(Исходные данные)
■ ■ ■ ■ ■ ■ ■

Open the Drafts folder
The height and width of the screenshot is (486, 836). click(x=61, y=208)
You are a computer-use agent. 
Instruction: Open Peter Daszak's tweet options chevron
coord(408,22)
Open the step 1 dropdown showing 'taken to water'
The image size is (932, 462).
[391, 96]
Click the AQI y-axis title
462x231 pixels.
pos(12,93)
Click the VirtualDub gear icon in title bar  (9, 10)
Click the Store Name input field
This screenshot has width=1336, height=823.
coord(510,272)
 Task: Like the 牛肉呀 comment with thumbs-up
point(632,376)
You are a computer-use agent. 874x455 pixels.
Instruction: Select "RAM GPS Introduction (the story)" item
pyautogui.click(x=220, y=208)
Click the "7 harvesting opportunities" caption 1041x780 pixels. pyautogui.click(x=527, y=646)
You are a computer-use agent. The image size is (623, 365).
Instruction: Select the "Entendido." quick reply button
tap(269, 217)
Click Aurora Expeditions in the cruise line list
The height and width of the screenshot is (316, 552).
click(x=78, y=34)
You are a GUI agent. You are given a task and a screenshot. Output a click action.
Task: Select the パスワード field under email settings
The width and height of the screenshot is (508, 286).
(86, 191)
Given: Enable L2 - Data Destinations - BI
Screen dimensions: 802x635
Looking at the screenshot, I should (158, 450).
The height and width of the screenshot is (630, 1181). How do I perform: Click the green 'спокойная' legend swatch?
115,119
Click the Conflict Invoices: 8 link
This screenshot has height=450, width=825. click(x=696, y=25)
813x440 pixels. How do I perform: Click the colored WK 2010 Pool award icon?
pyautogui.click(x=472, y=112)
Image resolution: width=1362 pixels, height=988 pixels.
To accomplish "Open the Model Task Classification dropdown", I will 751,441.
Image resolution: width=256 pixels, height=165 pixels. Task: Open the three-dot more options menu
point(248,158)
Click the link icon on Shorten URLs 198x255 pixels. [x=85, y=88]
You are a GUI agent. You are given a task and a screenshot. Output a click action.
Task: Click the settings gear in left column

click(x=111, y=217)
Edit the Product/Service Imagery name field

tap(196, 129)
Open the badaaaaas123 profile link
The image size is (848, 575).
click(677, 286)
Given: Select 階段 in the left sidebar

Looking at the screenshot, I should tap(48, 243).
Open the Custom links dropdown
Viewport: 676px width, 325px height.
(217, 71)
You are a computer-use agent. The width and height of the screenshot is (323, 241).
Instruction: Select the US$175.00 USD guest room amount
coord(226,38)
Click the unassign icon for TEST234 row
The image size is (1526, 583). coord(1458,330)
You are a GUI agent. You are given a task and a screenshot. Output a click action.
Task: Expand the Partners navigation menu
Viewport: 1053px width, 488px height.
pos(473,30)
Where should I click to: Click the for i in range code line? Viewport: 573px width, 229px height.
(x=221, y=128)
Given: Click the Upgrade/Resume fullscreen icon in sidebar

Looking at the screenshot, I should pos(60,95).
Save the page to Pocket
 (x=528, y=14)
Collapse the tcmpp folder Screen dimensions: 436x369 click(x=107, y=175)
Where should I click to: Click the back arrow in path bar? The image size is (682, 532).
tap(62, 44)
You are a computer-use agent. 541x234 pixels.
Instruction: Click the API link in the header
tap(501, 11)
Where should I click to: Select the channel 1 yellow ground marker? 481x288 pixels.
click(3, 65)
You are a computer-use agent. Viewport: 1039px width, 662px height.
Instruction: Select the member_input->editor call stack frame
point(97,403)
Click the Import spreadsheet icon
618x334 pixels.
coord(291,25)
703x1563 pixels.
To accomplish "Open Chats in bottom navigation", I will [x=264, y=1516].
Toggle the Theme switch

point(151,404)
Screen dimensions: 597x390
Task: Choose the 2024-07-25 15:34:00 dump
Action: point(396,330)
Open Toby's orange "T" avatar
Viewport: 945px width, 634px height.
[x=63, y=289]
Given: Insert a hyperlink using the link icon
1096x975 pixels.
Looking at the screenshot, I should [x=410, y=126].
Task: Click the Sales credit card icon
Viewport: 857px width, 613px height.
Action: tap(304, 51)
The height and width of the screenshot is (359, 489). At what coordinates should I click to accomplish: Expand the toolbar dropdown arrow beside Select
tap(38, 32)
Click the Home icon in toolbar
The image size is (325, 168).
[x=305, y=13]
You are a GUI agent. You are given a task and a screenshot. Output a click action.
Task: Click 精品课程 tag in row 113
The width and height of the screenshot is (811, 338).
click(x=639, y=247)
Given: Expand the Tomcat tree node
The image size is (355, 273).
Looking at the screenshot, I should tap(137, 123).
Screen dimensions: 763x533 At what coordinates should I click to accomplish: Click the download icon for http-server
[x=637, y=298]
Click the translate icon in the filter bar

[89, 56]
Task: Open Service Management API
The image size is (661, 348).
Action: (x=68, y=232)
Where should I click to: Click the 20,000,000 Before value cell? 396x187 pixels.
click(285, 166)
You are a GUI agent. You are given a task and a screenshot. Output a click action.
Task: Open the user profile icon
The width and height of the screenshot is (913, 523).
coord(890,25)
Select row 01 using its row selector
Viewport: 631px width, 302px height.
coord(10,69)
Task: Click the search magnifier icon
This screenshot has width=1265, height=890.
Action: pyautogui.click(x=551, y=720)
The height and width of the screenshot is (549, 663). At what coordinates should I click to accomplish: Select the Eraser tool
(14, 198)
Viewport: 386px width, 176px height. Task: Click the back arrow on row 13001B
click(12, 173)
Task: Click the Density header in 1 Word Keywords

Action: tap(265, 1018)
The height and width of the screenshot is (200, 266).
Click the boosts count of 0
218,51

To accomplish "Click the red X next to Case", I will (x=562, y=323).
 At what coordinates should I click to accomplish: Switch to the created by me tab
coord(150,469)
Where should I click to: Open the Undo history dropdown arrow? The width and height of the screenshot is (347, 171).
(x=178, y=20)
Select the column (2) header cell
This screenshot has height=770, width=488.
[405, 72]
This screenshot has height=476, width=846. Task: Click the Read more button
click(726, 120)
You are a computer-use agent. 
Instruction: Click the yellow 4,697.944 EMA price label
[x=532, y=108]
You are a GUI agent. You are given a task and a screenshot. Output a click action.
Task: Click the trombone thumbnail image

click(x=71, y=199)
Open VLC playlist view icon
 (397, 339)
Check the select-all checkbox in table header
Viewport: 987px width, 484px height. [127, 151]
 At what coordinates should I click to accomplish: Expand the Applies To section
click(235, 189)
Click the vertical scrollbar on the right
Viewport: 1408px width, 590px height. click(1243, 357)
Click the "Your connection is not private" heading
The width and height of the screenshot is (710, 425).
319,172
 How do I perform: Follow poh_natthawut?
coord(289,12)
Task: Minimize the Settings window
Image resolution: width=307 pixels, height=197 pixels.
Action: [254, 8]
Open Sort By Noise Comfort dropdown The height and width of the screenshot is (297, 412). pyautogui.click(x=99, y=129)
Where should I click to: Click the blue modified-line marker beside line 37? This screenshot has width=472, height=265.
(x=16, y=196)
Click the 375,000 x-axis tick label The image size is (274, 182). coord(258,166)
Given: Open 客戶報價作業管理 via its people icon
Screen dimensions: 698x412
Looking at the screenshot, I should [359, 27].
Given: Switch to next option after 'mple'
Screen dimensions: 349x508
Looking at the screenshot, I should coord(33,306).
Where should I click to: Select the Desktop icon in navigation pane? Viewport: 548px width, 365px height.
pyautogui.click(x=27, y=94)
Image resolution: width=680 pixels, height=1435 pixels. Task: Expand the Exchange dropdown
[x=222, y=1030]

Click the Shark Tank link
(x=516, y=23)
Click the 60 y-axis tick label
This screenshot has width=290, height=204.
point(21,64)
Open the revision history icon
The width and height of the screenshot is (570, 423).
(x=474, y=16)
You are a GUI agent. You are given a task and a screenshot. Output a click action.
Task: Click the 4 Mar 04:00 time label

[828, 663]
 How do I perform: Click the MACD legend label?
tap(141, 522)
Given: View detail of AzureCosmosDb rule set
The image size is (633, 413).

■ ■ ■ ■ ■ ■ ■

Перепишите без изменений данные, начиная с самой первой строки и заканчивая строкой, в которой стоит «This screenshot has height=450, width=825.». Эту последнюю строку тоже включите.

Open the Drafts folder
The height and width of the screenshot is (486, 836). click(x=61, y=208)
You are a computer-use agent. 
Instruction: Open Peter Daszak's tweet options chevron
coord(408,22)
Open the step 1 dropdown showing 'taken to water'
The image size is (932, 462).
[391, 96]
Click the AQI y-axis title
462x231 pixels.
pos(12,93)
Click the VirtualDub gear icon in title bar  (9, 10)
Click the Store Name input field
This screenshot has width=1336, height=823.
coord(510,272)
 Task: Like the 牛肉呀 comment with thumbs-up
point(632,376)
You are a computer-use agent. 874x455 pixels.
Instruction: Select "RAM GPS Introduction (the story)" item
pyautogui.click(x=220, y=208)
Click the "7 harvesting opportunities" caption 1041x780 pixels. pyautogui.click(x=527, y=646)
You are a computer-use agent. The image size is (623, 365).
Instruction: Select the "Entendido." quick reply button
tap(269, 217)
Click Aurora Expeditions in the cruise line list
The height and width of the screenshot is (316, 552).
click(x=78, y=34)
You are a GUI agent. You are given a task and a screenshot. Output a click action.
Task: Select the パスワード field under email settings
The width and height of the screenshot is (508, 286).
(86, 191)
Given: Enable L2 - Data Destinations - BI
Screen dimensions: 802x635
Looking at the screenshot, I should (158, 450).
The height and width of the screenshot is (630, 1181). How do I perform: Click the green 'спокойная' legend swatch?
115,119
Click the Conflict Invoices: 8 link
This screenshot has height=450, width=825. click(x=696, y=25)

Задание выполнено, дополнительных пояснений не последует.